# START OF ITEMS

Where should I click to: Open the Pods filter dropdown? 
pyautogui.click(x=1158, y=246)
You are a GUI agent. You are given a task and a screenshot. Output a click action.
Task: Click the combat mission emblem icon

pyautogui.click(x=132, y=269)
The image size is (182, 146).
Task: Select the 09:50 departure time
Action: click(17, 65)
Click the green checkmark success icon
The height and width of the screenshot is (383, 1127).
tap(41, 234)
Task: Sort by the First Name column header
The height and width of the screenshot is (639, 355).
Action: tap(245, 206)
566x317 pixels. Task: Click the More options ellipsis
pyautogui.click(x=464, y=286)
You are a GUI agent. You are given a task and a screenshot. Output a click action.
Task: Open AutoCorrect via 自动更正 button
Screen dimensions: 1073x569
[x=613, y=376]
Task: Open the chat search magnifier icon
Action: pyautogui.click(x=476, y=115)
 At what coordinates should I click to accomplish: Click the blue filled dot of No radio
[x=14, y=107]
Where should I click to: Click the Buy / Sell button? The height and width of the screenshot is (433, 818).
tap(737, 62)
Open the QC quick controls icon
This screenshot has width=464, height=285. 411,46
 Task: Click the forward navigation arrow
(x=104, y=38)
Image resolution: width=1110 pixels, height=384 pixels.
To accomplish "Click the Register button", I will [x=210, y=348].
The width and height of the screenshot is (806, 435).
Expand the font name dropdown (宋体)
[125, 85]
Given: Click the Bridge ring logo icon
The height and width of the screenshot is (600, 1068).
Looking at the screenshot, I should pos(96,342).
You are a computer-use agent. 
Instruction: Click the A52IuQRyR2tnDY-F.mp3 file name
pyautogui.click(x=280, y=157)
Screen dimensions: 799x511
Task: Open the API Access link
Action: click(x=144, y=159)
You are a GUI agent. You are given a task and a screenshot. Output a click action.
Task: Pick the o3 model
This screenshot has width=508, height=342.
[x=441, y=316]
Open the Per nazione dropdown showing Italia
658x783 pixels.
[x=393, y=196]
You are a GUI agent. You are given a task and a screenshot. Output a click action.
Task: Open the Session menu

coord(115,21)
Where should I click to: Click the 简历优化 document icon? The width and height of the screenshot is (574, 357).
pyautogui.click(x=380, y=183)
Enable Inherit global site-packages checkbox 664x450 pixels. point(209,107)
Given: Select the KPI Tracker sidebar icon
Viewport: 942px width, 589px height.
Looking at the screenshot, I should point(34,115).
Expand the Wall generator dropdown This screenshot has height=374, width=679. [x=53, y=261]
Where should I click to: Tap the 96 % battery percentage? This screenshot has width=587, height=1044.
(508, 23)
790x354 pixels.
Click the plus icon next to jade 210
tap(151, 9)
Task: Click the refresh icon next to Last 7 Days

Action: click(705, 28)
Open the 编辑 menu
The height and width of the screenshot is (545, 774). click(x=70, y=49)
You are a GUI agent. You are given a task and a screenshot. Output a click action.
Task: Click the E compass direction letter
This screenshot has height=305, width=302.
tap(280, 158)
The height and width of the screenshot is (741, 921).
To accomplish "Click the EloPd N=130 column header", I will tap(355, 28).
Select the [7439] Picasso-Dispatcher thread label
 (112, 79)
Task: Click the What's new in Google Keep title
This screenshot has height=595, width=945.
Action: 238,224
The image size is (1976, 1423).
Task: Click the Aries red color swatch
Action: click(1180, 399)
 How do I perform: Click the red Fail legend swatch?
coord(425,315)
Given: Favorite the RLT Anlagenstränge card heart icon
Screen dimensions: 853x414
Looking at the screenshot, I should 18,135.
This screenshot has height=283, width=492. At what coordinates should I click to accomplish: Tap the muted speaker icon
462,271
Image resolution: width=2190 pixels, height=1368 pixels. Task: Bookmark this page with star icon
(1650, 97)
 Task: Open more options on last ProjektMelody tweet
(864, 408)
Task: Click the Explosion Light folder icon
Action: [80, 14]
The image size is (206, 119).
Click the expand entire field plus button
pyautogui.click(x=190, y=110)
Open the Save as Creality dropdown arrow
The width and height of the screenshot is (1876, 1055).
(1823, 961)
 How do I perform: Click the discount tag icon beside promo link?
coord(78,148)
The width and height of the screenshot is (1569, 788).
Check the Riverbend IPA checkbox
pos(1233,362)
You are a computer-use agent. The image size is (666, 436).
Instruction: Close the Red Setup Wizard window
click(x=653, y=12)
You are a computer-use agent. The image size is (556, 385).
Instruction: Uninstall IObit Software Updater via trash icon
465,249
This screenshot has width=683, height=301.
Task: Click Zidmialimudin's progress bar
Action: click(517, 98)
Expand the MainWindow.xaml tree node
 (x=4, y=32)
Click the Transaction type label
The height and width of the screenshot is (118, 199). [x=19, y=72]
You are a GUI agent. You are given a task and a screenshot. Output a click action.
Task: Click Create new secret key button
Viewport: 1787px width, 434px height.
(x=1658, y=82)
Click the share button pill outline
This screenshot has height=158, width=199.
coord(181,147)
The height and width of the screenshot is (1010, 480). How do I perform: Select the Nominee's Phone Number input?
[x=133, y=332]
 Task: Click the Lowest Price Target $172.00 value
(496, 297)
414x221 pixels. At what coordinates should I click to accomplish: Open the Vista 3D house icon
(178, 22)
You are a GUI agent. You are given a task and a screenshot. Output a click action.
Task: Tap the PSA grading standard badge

# END OF ITEMS

:: PROBLEM DETAILS ::
Reproduce the material above from the line with "You are a computer-use agent. The image size is (556, 385)." to the line with "The height and width of the screenshot is (118, 199).", keeping every line unchanged.

:: SOLUTION FOR THIS EXERCISE ::
You are a computer-use agent. The image size is (556, 385).
Instruction: Uninstall IObit Software Updater via trash icon
465,249
This screenshot has width=683, height=301.
Task: Click Zidmialimudin's progress bar
Action: click(517, 98)
Expand the MainWindow.xaml tree node
 (x=4, y=32)
Click the Transaction type label
The height and width of the screenshot is (118, 199). [x=19, y=72]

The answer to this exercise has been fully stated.